When consumed with anguish we automatically react by closing off or ramping up, foot stuck on the brake or foot stuck on the accelerator. Instead of just reacting, we can come to a full, purposeful stop. Stopping, looking and listening. I was once living in a small refugee community that welcomed displaced and traumatized families. The teacher made a large calligraphy for the meditation hall that said "Breathe. You are alive." Stopping. Breathing. Returning to life. The path to rest and refreshment begins simply. When haunted by war-related or other trauma, the buoyancy of a community is often needed to support us.
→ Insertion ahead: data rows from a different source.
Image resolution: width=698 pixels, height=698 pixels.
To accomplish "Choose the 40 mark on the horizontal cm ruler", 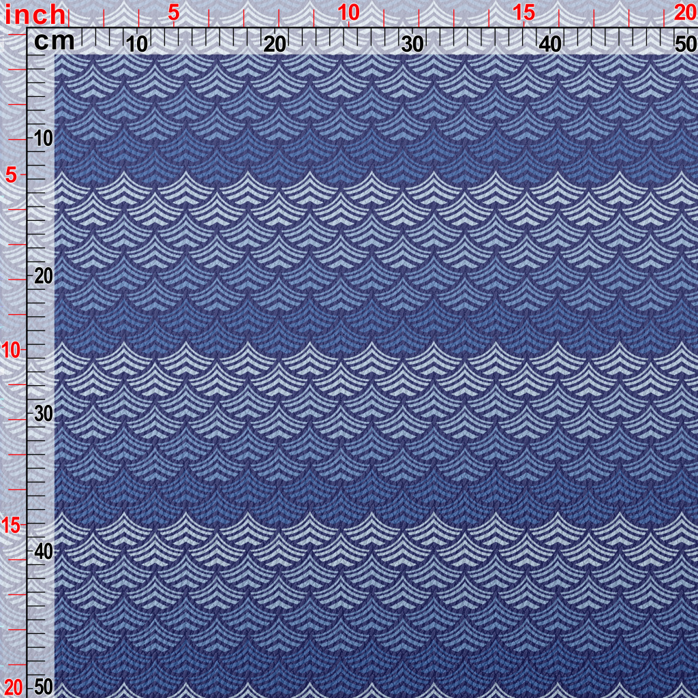I will pyautogui.click(x=550, y=44).
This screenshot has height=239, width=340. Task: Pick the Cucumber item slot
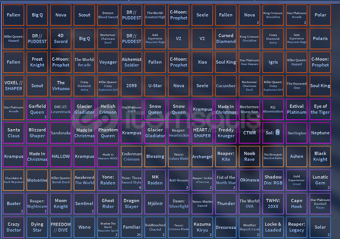pos(226,86)
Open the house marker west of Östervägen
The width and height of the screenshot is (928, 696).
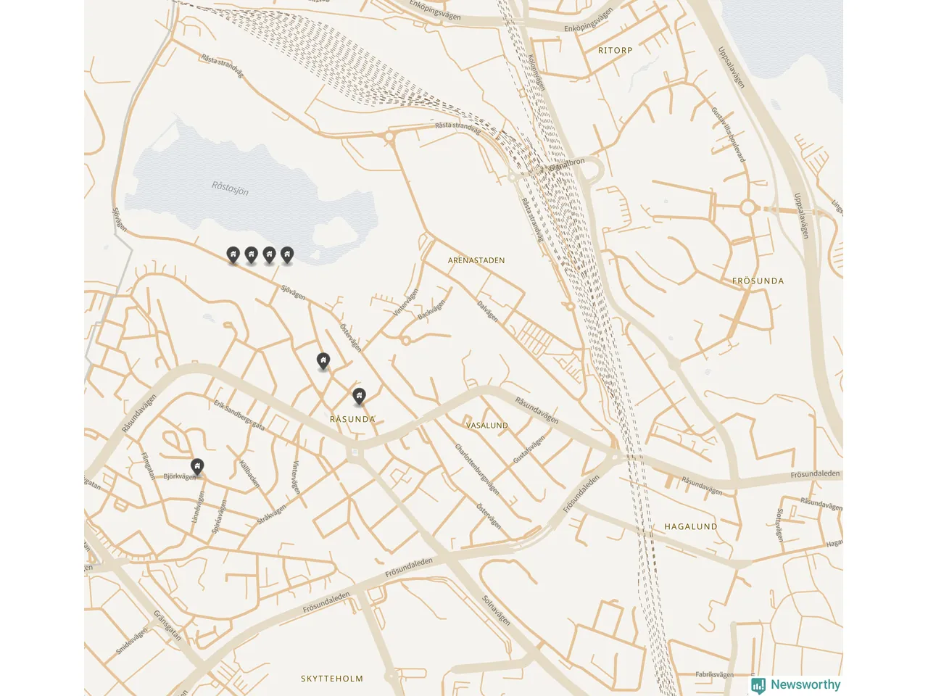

It's remarkable to be with veterans as they learn to safely let down their guard, to slow down long enough to hear themselves think, to smell the tree sap, listen to the birds, enjoy their children's laughter, and see loved ones as if for the first time. Service members learn to deploy into war zones and to deploy lethal force. But deploying attention and learning to put it at the service of reconnecting and healing is something else again. Quiet can't be forced but it can be cultivated: an attentive energized stillness rather than a vegetative quiet that shuts the mind down. When it arrives naturally, when hyper-vigilance abates, it is a relief and a pleasure. It feels good to just be.

Meditation utilizes purposeful awareness and can be practiced in a variety of ways: One, in tumultuous times it can help restore emotional balance and keep us from doing things we might regret later. We can also meditate regularly, say a few mornings a week to start, whether we need it or not. Everyday life can become a field of meditative practice by engaging with even the most mundane or irritating activities. By directing our awareness fully, forgetting ourselves as we water the garden, clean the bathtub or write a report, simple activities can become gateways to quiet pools of composed energy. Finally, practice can help break through entrenched misunderstandings, cultivate spiritual qualities such as compassion, equanimity, and wisdom, and more deeply grasp the meaning of our coming and going, living and dying lives.

The purpose of meditation is not to stop our thinking but to create conditions for rest and peace and understanding by cultivating our attention. Say you notice your awareness becoming consumed by small details, or by preoccupations with the past, or worries about the future. Think Three R's: first recognize what's happening; then remember that it need not be business as usual, that you can practice with it; then, using selective attention, let your awareness return to being here, in this body, in this moment, breathing and alive.

Now think about a moment of great stress that blindsides you when you least expect it. Your capacity to reflect has been highjacked. But, you can learn to stop, look and listen. You can recognize, remember and return. You are not pretending that everything is hunky dory, but rather, you become aware of what's going on, even if you don't fully understand it. You recognize. And you deliberately take "the pause that refreshes," remembering that there's a way to practice, even with this. You lean into the discomfort and return, to your breath, your life, right here and now. You don't expect the stress to go away forever. But gradually, with diligent practice, space opens up, life looks and feels different. Pain doesn't disappear on command, but neither does it consume and derail us as frequently. Inner peace, quiet, and composure are gifts beyond price, but they are available to each of us, and they develop as a function of our investment in our own intrinsic capacities.